The bill uses targeted tax credits to encourage efficient, smaller-scale onsite CHP deployment and reduced emissions, but does so at a fiscal cost and with eligibility limits and compliance burdens that shift benefits toward some operators while discouraging very large and certain biomass projects.
Owners of qualifying combined heat and power (CHP) systems — businesses, industrial facilities, and utilities — can claim a 10% federal tax credit (20% with domestic-content or energy-community bonuses), lowering upfront project costs and improving project economics.
Customers, local communities, and the general public benefit from lower emissions and potentially reduced energy costs because the credit rewards CHP systems that meet higher efficiency thresholds (>60% overall efficiency), encouraging cleaner onsite generation.

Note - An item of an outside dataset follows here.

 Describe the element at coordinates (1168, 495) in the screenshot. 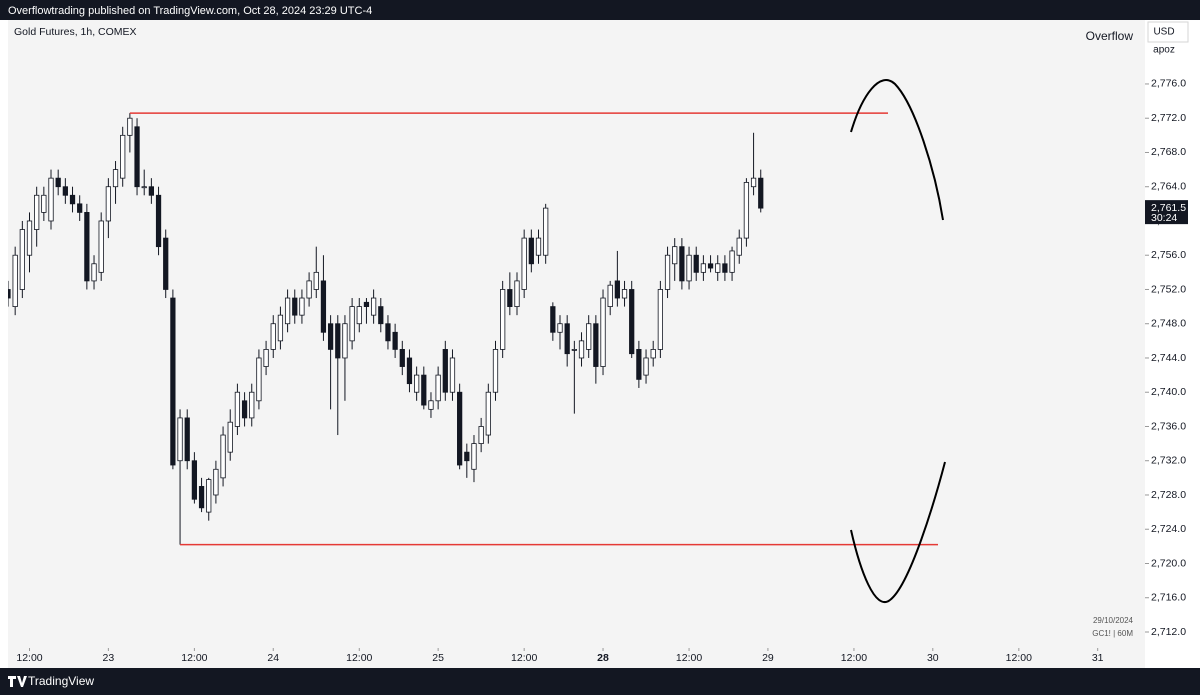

Small and mid-size facilities and rural community projects gain greater feasibility for distributed generation because the credit is applied per-system with prorated support up to 25 MW, lowering barriers for smaller CHP investments.
All taxpayers face indirect fiscal impacts because the tax credit reduces federal revenue, which could increase budget deficits or lead to reduced spending or higher taxes elsewhere.
Taxpayers and project owners claiming the credit must comply with new Treasury regulations and additional recordkeeping and reporting, increasing administrative and compliance costs.
Large industrial and utility-scale CHP projects (over 50 MW) are excluded from eligibility, reducing incentives for very large installations and potentially shifting investment away from projects with economies of scale.
Based on analysis of 2 sections of legislative text.
Introduced December 17, 2025 by Marsha Blackburn · Last progress December 17, 2025
Creates a new federal tax credit for qualified combined heat and power (CHP) system property equal to 10% of the system's basis, with additional 10-percentage-point bonuses available for meeting domestic content and energy-community tests. The credit includes efficiency and capacity limits, special rules for biomass, pro rata reductions for systems above 25 MW (hard cap at 50 MW), and requires Treasury to issue performance, quality, recordkeeping, and reporting regulations after consulting the Department of Energy. The credit generally applies to property where construction begins after December 31, 2024, with a narrow coordination rule for projects begun earlier but placed in service in taxable years starting after that date. The change adds a new 26 U.S.C. §48F into the tax code, cross-references and amends other tax code sections for capacity measurement and related mechanics, adopts certain progress-expenditure rules from existing renewable-energy credit rules, and directs Treasury to define terms, efficiency tests, capacity measurement, domestic-content requirements, and exclusions by regulation.